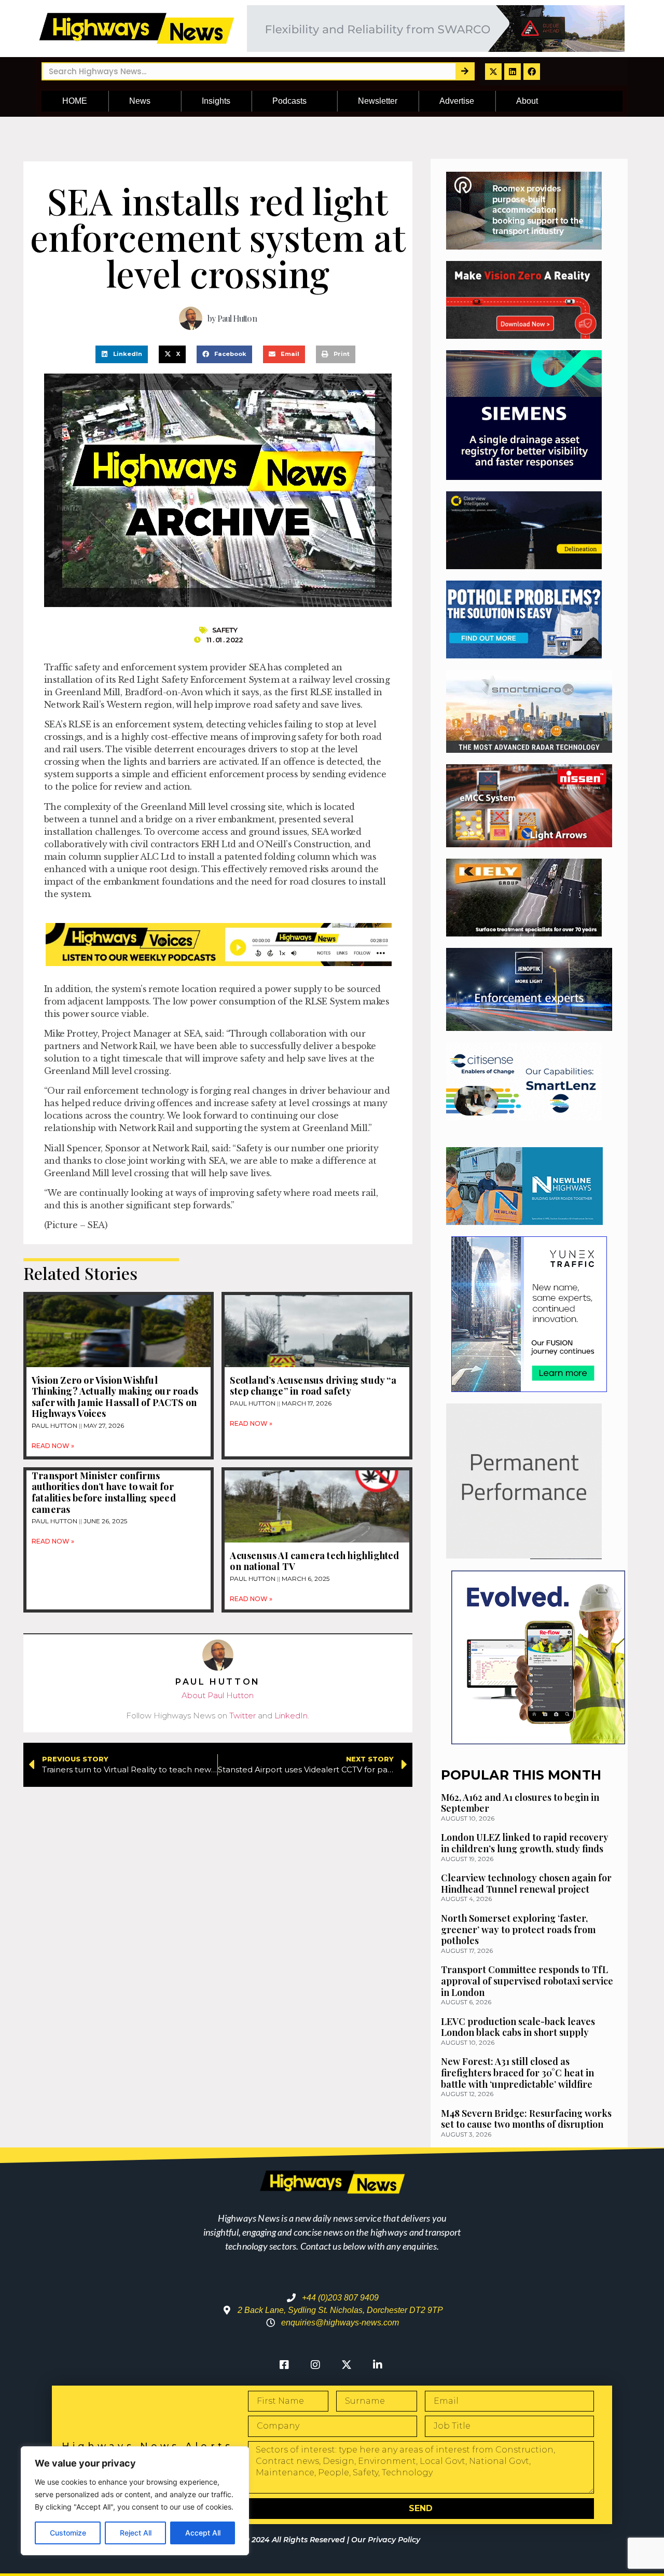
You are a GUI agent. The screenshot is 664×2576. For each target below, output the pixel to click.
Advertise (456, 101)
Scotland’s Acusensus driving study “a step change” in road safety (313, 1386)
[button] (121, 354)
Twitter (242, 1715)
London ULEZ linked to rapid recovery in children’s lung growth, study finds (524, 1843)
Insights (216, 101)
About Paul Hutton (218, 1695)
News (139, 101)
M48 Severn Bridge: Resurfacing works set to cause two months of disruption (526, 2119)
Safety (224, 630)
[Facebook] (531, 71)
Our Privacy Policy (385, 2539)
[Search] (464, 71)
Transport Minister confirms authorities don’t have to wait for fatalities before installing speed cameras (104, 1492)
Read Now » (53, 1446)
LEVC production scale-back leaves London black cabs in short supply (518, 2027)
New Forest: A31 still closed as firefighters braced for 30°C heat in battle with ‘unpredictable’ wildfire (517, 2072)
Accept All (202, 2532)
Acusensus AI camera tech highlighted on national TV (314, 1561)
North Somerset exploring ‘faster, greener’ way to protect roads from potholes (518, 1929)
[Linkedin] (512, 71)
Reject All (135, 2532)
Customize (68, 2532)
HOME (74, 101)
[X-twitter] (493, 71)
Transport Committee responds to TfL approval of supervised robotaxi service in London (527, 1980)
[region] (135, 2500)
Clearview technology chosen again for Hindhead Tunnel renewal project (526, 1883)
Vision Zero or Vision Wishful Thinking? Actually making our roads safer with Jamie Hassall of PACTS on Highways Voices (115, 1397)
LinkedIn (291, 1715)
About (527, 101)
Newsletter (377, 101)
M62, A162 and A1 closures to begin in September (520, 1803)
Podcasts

- - -

§ Exercise instructions
Lines of the listing above that contain the word "study" must all be copied.

§ Your response
Scotland’s Acusensus driving study “a step change” in road safety (313, 1386)
London ULEZ linked to rapid recovery in children’s lung growth, study finds (524, 1843)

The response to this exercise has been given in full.